The Apple and Claude Code

One evening my sister and I were doing what people in tech do — comparing notes on the tools we're currently using. She was walking me through Antigravity and how she uses it alongside her Google Workspace setup. Then it was my turn to explain Claude Code.
I didn't reach for a technical comparison. Something else came out: an apple.
She gave me that look. I kept going anyway.
The skin: the entry point
The skin is thin, but it's what tells you this isn't like everything else on the table.
For Claude Code, that's file system access. Unlike browser-based chat tools, it has context of your underlying file system. It can create files, edit files, delete files — and the power isn't just that it can do these things. The power lies in the control you give it. You decide the scope. You set the permissions. Tool calls are built in — search the web, run code, query data, build a prototype — all without switching context.
I realized this after hitting the ceiling with browser chat one too many times. You paste context, get an answer, the conversation ends, you start over. Claude Code isn't a smarter chatbot. It stays with you — and it can act.
The pulp: the capabilities
Once you get past the skin, there's a lot in there.
This is where tool calls live — inbuilt actions Claude Code can take on your behalf. As a product manager, my pulp looked like: competitive analysis, synthesizing user research, product analytics, prototypes. Things that used to scatter me across five different tools, now in one place with context that carries forward.

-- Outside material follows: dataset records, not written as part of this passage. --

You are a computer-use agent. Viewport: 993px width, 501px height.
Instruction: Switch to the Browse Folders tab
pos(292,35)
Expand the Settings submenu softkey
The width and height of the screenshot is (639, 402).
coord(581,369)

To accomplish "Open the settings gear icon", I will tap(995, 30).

For an engineer it might be their entire codebase. For a leader, synthesizing what their team is building. The pulp is personal. You find it by using it.

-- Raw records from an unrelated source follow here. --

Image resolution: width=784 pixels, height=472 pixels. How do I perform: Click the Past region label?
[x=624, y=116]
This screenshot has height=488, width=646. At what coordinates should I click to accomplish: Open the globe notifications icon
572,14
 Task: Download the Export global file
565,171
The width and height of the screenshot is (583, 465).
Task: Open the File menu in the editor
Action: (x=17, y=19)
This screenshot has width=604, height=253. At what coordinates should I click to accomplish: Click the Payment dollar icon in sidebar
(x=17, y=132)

The seeds: the fundamentals that compound
At the center are the seeds. And here's the thing about seeds — they grow new apples.

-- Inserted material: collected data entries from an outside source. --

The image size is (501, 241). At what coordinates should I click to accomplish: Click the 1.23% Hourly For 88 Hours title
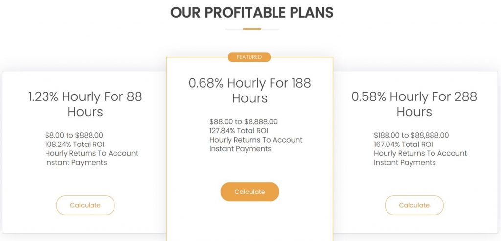pos(85,104)
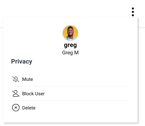The height and width of the screenshot is (126, 145).
Task: Select the Delete option
Action: [x=70, y=108]
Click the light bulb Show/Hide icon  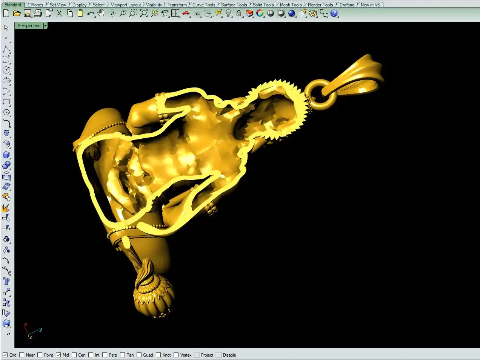[228, 14]
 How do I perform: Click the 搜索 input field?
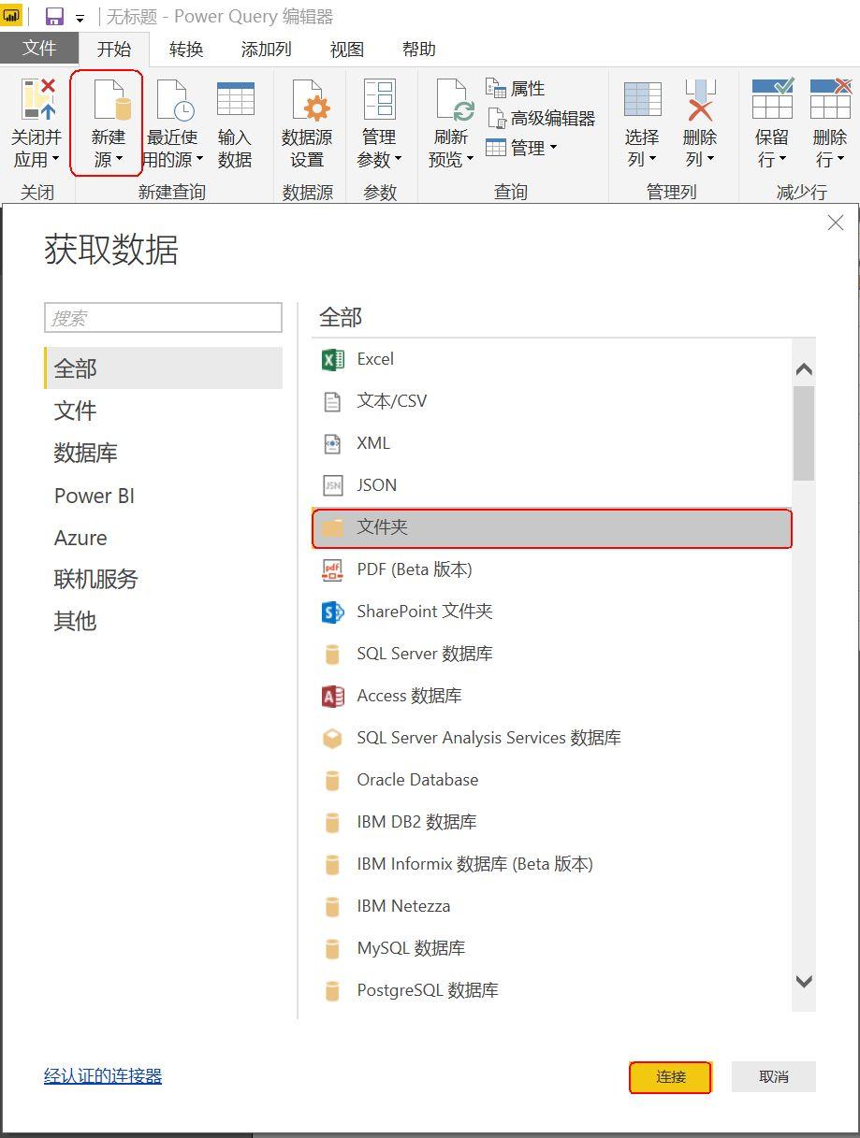coord(163,318)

But they're also the easiest thing to miss. Because the pulp is a lot. The first time you watch Claude Code write hundreds of lines of code in seconds, generate an entire file structure, iterate on its own output in real time — there's an adrenaline rush to it. It's genuinely exciting. And that excitement is exactly what makes you blow past the seeds.
Just like eating an apple and throwing the seeds away without noticing. You got what you came for. The rest felt like scraps.
The seeds of Claude Code are: how you manage context, how you build memory files, how you orchestrate skills, how you set up builders and validators. Unglamorous. Easy to skip. But the more you invest in them, the better your next project goes. Sharper agents. Cleaner workflows. The apple keeps growing.
My sister nodded. Then said something like — it's layered, same way we think about stacking tools, just differently. We ended up talking for another hour.
The apple wasn't planned. It just came out.